Hemen belirtmek gerekir ki; HUMK.nun 388/2.fıkrası hükmüne göre; “…Hüküm sonucu kısmında, gerekçeye ait herhangi bir söz tekrar edilmeksizin, istek sonuçlarından her biri hakkında verilen hükümle taraflara yüklenen borç ve tanınan hakların, mümkünse sıra numarası altında birer birer açık, şüphe ve tereddüt uyandırmayacak şekilde gösterilmesi gereklidir.” Mahkemece kısa kararda; “Davacının ev ile ilgili açmış olduğu davanın kısmen kabulüne kısmen reddine bu nedenle 14.221,03 TL"nin dava tarihi olan 10/09/2004 tarihinden itibaren yasal faizi ile birlikte davalıdan alınarak davacıya verilmesine, fazlaya dair talebin reddine” şeklinde karar verilmiş, gerekçeli kararda ise; "Davacının ev ile ilgili açmış olduğu davanın kısmen kabulüne kısmen reddine bu nedenle taleple bağlı kalınarak fazlaya dair hakkın saklı tutularak 5.000,00 TL’nin dava tarihi olan 10/09/2004 tarihinden itibaren yasal faizi ile birlikte davalıdan alınarak davacıya verilmesine, davacının açmış olduğu diğer davalar ile ilgili dava ve taleplerinin reddine” denilerek gerekçede ileride telafisi imkansız sonuçlar doğurmaması için kısa kararın hüküm fıkrasının değiştirilmesi zaruretinin doğduğu açıklanmıştır. Görüleceği üzere; kısa kararla gerekçeli karar arasında çelişki bulunmaktadır. Gerekçeli kararın yazılması bakımından kısa karar esas olup, gerekçeli kararın kısa karara göre yazılması zorunludur. Anayasanın 141.maddesinin koymuş olduğu duruşmaların aleniyeti kuralı ve HUMK.nun 382.maddesi gereği kararların alenen tefhimi icap eder. Kısa kararla gerekçeli kararın ayrı nitelikte ve çelişik bulunması işbu aleniyet kuralına aykırı düşer ve mahkemelere olan güveni sarsar. Tebliğ edilen ilamın tefhim olunan kısa karara uygun bulunması aynı zamanda kamu düzeniyle ilgilidir. 10.04.1992 tarih, 1991/7 Esas, 1992/4 Karar sayılı Yargıtay İçtihatı Birleştirme Kararında belirtildiği gibi, “Kısa kararla gerekçeli kararın çelişkili olması bozma nedenidir. Yerel mahkeme bozmadan sonra önceki kısa kararla bağlı olmaksızın çelişkiyi kaldırmak kaydıyla hakimin vicdani kanaatine göre karar verebilir” denilmiştir. Hüküm bu nedenle kanuna, tarih ve numarası belirtilen Yargıtay İçtihadı Birleştirme Kararına aykırı olarak tesis edilmiştir.

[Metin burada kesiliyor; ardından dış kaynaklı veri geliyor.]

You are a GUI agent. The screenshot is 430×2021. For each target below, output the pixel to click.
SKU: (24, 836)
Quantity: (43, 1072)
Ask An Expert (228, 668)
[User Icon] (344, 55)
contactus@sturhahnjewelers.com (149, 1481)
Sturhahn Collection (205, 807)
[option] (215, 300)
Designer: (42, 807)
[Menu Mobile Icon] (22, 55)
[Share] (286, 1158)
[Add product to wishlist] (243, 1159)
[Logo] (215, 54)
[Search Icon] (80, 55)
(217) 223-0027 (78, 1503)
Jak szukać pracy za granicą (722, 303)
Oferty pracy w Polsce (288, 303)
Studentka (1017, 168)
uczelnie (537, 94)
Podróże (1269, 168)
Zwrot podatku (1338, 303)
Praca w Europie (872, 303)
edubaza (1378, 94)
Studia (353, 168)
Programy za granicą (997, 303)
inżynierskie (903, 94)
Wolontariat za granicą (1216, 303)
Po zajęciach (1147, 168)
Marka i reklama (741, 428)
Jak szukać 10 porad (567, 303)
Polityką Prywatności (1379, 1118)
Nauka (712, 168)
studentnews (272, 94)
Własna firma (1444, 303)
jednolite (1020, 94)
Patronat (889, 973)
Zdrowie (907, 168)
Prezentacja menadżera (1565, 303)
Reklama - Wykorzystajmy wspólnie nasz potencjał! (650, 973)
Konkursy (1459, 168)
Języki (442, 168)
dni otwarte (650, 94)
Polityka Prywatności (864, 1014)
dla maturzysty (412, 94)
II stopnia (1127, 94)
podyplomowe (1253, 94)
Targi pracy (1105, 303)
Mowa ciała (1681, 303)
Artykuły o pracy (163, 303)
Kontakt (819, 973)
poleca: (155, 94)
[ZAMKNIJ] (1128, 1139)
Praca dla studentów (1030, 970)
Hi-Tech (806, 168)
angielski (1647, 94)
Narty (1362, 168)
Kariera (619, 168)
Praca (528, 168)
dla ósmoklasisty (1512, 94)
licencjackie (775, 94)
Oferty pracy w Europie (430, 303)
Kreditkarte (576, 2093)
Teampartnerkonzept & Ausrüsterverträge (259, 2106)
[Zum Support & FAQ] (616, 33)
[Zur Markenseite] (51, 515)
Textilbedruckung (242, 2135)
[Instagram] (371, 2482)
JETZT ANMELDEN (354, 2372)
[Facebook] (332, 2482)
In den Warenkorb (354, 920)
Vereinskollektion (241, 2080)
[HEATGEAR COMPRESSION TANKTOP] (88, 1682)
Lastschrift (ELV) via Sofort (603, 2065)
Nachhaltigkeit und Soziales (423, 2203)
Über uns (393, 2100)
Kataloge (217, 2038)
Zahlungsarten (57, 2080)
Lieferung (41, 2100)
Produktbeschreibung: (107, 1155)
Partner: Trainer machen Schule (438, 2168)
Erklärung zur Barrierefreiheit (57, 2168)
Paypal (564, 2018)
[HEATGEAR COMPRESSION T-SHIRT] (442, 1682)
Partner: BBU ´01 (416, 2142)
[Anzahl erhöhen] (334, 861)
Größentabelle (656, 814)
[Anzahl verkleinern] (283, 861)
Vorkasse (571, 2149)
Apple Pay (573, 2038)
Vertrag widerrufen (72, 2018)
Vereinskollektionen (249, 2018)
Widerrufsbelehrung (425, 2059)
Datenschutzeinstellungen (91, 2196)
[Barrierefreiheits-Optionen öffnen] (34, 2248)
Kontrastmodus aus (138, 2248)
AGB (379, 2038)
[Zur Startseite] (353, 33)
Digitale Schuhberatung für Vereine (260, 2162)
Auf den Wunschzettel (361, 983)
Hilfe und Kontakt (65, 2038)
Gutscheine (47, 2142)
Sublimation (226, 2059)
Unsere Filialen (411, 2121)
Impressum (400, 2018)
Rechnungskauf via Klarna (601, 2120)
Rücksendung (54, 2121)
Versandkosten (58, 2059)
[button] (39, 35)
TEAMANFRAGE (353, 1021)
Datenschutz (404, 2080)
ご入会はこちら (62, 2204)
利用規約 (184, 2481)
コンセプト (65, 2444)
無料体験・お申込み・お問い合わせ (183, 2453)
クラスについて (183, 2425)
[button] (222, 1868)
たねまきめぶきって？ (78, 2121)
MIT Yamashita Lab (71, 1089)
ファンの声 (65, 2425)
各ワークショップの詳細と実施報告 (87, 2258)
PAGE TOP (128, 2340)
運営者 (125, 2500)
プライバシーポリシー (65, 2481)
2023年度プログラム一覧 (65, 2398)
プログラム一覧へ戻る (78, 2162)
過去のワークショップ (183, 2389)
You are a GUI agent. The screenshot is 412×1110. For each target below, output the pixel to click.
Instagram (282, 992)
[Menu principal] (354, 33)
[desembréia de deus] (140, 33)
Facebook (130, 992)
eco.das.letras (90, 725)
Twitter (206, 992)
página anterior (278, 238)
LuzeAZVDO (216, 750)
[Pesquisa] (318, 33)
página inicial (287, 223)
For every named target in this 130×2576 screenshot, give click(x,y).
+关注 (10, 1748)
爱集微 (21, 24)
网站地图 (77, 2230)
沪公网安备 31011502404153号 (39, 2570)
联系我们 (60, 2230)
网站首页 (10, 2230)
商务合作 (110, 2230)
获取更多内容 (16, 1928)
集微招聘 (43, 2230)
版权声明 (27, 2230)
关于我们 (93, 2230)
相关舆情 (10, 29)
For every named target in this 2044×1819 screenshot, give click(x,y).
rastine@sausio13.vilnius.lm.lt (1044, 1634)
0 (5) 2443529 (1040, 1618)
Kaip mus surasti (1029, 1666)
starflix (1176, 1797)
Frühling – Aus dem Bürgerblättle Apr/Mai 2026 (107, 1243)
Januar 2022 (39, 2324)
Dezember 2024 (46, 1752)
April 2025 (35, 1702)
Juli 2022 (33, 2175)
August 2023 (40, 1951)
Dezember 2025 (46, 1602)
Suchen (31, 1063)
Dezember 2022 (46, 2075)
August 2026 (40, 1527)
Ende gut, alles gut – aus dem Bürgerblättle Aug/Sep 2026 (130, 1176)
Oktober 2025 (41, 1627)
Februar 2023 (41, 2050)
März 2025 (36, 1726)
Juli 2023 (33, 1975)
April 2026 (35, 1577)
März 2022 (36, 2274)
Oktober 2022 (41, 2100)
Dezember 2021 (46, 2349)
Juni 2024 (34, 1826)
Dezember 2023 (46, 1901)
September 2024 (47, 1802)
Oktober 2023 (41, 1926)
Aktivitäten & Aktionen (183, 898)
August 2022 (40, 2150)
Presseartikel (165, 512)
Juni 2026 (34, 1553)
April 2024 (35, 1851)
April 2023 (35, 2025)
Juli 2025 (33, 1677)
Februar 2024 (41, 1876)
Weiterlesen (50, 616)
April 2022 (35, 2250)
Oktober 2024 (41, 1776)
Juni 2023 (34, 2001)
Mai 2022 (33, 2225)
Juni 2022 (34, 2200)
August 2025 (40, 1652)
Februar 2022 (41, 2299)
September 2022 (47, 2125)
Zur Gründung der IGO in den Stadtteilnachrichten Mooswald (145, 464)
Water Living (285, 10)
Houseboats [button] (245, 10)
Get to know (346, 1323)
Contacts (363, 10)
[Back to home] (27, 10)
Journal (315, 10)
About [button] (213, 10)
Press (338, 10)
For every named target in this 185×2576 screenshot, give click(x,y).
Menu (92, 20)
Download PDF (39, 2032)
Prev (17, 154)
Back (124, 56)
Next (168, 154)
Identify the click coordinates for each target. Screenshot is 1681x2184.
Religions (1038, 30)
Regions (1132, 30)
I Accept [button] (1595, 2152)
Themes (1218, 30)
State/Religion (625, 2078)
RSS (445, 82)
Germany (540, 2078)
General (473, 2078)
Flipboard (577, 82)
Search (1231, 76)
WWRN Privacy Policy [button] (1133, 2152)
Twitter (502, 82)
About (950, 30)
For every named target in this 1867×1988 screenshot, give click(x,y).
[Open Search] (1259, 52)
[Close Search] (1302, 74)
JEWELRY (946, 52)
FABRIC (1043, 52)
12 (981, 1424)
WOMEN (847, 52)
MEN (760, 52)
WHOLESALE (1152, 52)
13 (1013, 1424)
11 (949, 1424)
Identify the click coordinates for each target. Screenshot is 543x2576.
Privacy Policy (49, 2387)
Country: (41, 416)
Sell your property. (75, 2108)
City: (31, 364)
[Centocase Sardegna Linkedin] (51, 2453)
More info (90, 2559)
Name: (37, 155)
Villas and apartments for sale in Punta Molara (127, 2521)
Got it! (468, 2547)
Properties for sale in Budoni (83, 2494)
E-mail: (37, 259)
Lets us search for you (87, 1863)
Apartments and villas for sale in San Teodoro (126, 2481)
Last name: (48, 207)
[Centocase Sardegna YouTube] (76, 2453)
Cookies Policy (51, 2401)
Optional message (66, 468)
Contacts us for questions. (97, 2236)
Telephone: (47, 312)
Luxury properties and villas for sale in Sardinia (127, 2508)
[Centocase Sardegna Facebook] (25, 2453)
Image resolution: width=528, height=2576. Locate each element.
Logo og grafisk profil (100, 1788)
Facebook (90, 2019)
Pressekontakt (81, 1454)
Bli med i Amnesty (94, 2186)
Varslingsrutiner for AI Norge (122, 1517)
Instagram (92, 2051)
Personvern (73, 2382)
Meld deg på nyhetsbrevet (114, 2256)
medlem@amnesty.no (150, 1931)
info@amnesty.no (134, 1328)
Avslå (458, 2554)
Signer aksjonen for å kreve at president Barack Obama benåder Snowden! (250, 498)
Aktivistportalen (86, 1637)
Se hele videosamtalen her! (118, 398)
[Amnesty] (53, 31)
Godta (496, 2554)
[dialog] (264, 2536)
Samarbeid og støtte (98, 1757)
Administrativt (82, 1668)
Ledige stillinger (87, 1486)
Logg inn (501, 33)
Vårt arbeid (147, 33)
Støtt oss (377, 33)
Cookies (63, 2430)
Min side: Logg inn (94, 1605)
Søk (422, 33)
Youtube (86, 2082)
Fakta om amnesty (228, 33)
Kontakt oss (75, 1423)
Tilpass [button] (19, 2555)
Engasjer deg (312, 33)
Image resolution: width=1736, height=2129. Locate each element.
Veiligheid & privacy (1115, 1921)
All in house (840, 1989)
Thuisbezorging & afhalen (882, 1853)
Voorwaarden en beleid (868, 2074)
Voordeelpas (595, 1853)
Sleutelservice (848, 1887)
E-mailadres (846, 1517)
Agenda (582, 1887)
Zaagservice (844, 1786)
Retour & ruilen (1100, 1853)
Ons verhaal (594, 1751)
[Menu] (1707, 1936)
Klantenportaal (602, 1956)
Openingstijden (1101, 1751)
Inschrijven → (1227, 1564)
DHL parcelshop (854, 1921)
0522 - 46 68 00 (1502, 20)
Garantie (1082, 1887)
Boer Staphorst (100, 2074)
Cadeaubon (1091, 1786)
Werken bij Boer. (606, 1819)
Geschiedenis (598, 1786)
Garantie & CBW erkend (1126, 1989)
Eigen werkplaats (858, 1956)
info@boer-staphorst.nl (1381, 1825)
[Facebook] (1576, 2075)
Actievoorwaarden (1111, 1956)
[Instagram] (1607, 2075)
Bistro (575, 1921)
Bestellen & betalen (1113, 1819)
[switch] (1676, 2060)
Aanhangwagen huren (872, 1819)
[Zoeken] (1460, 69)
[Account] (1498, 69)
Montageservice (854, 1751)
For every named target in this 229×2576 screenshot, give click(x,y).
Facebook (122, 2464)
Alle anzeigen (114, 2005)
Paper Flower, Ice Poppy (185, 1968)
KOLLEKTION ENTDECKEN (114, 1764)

Taraf vekillerinin temyiz itirazları açıklanan nedenlerle yerinde olduğundan kabulü ile hükmün HUMK.nun 428.maddesi uyarınca BOZULMASINA, bozma nedenine göre sair hususların şimdilik incelenmesine yer olmadığına ve 75,00 TL peşin harcın istek halinde temyiz edenlere ayrı ayrı iadelerine 21.06.2011 tarihinde oybirliğiyle karar verildi.